Factores que afectan análisis del ADN en plasma

Existe un gran potencial en los métodos de medicina de precisión tanto para detectar como para monitorizar enfermedades al buscar indicios de mutaciones cancerosas en el ADN libre de células (ADNc), circulante en la sangre. Sin embargo, hay muchos factores que pueden alterar significativamente estas muestras a medida que se obtienen y analizan.

El análisis del ADN tumoral circulante (ADNc) se basa en la detección y cuantificación de estas mutaciones, en un contexto de ADNc aportado por las células de la sangre periférica y otros tejidos. Los niveles de ADNc total y de ADNct específico del tumor en el plasma varían considerablemente entre los pacientes con cáncer, los tipos de cáncer y las etapas de la enfermedad, así como durante el seguimiento longitudinal de cada paciente.


Científicos del Instituto de Investigación Genómica Traslacional (Phoenix, AZ, EUA), diseñaron un ensayo de reacción en cadena de la polimerasa digital de gotitas multiplexadas (ddPCR) dirigido a nueve locus genómicos de copia única. Prepararon reacciones de PCR digital y realizaron un termociclado con DNA Engine Tetrad 2 (Bio-Rad Laboratories, Hércules, CA, EUA) y midieron la fluorescencia de las gotas utilizando el instrumento RainDrop Digital PCR Sense (RainDance Technologies, Lexington, MA, EUA) y luego analizaron los resultados utilizando el software acompañante. Para evaluar si su ensayo de ddPCR se realizó como se esperaba, analizaron cantidades conocidas de fragmentos de ADN cortados con un tamaño predeterminado y compararon los resultados con los rendimientos teóricos esperados.

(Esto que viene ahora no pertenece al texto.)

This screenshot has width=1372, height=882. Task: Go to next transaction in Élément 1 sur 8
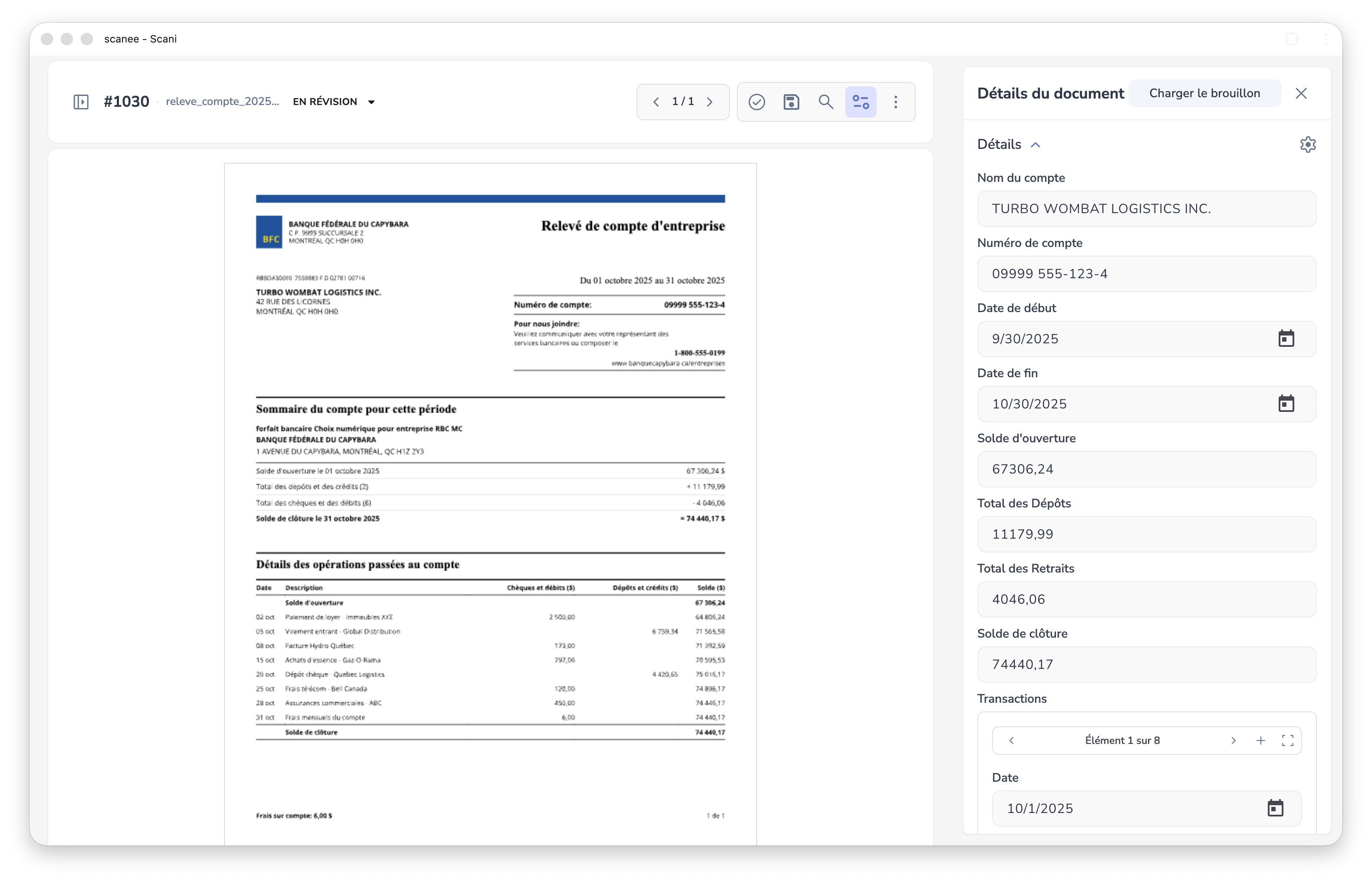coord(1233,740)
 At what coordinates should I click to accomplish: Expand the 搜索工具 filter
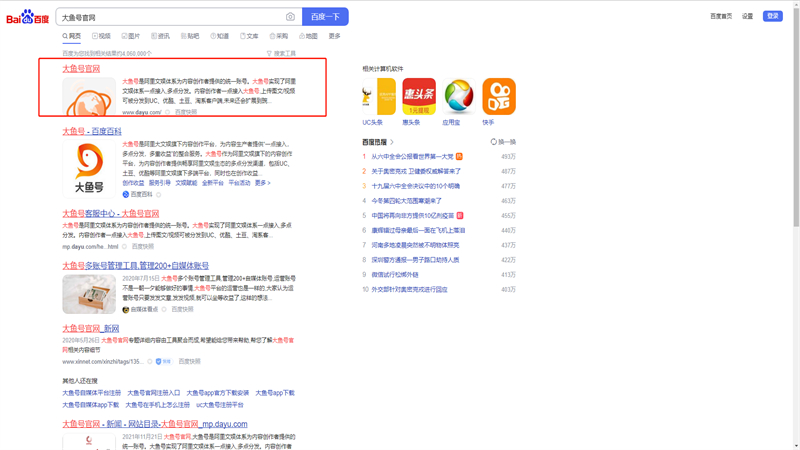[281, 54]
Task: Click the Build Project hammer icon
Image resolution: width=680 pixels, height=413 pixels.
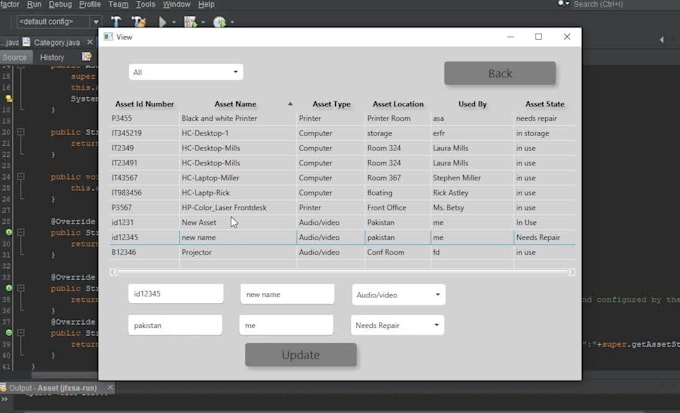Action: [116, 21]
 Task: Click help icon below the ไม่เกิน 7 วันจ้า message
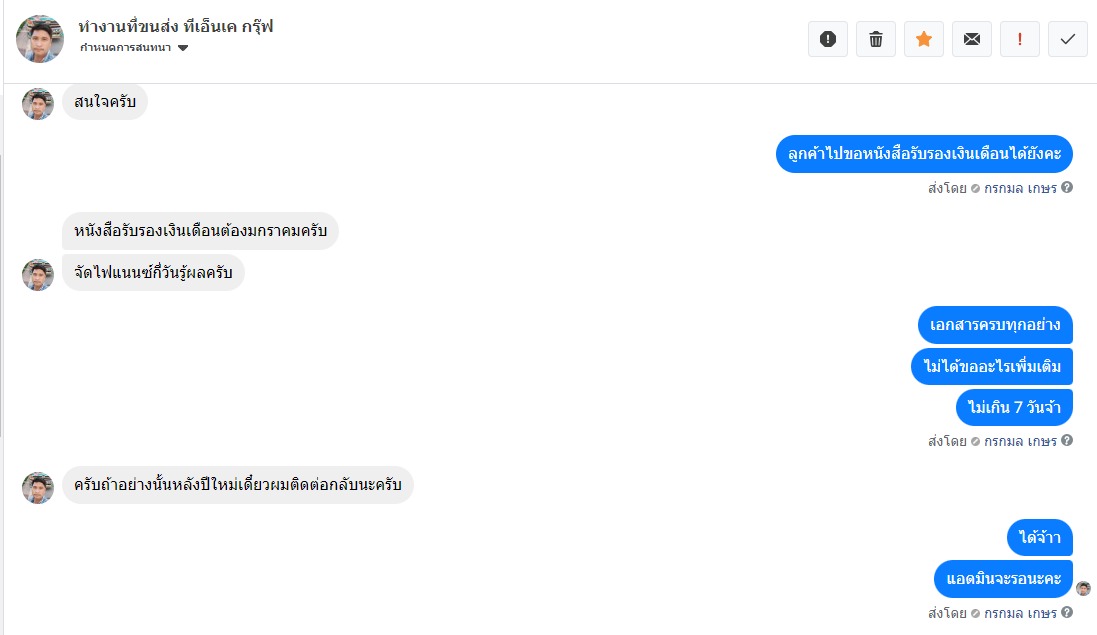coord(1067,440)
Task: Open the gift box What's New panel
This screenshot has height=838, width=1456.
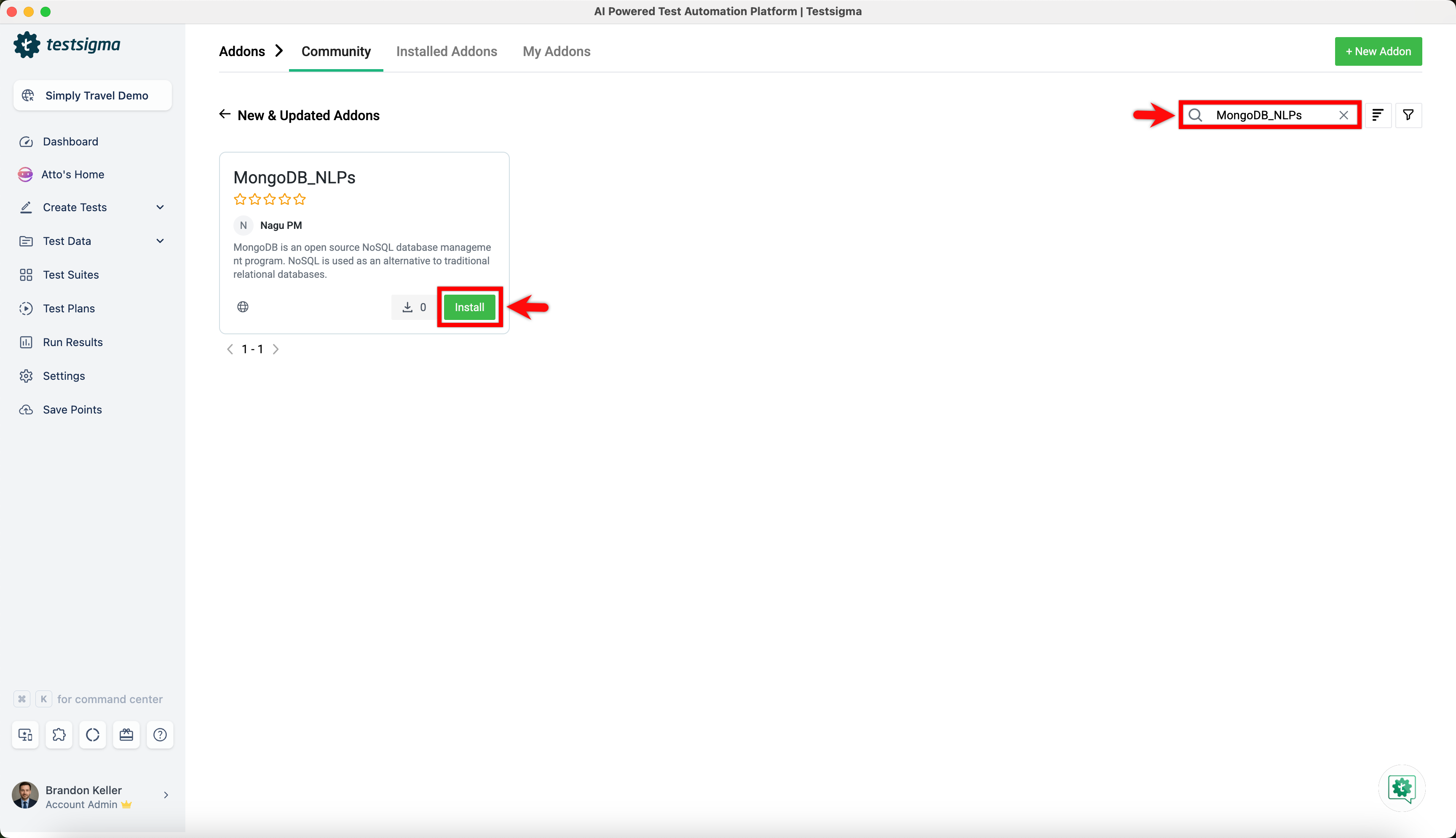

Se recogieron muestras de voluntarios sanos y de plasma clínico que se compararon con muestras procesadas inmediatamente y otras que estaban archivadas. Las muestras de siete cohortes clínicas independientes se incluyeron en este análisis, incluidas de pacientes diagnosticados con melanoma, colangiocarcinoma y cáncer de recto, así como de voluntarios sanos. Para la evaluación del desempeño de la secuencia guiada por los resultados de ddPCR, el equipo cuantificó el cfADN de muestras de plasma de control obtenidas comercialmente usando ddPCR y preparó bibliotecas de secuenciación del genoma completo usando ThruPLEX DNA-Seq (Rubicon Genomics, Ann Arbor, MI, EUA).

Los científicos evaluaron los efectos de los métodos de extracción de ADN y los tubos de extracción de sangre sobre el rendimiento de cfADN y el tamaño del fragmento, y desarrollaron un ensayo de PCR digital de gotitas multiplexadas (ddPCR) con cinco amplicones cortos y cuatro largos, dirigidos a loci genómicos de copia única. Usando este ensayo, compararon siete kits de extracción de cfADN y encontraron que el rendimiento de cfADN y el tamaño del fragmento variaban significativamente. También compararon tres protocolos de recolección de sangre utilizando muestras de plasma de 23 voluntarios sanos (tubos con EDTA procesados en máximo una hora y tubos de recolección de ADN sin células, procesados en plazos máximos de 24 y 72 horas) y no encontraron diferencias significativas en el rendimiento de ADNc, el tamaño del fragmento y el ruido de fondo entre estos protocolos. En 219 muestras clínicas, los fragmentos de cfADN fueron más cortos en las muestras de plasma procesadas inmediatamente después de la punción venosa en comparación con las muestras archivadas, lo que sugiere que existe una contribución del ADN de fondo por las células sanguíneas periféricas lisadas.

Muhammed Murtaza, MD, PhD, autor principal del estudio, dijo: “Para que podamos confiar en los resultados de la secuenciación y la evidencia de mutaciones cancerosas de estas muestras y para hacer recomendaciones válidas para los médicos tratantes, debemos asegurarnos de que las muestras hayan sido recolectadas y procesadas apropiadamente. Desarrollamos este nuevo ensayo de control de calidad para asegurar que podamos confirmar la confiabilidad utilizando un volumen muy pequeño de la muestra de sangre de un paciente”. El estudio fue publicado el 9 de mayo de 2018 en la revista Scientific Reports.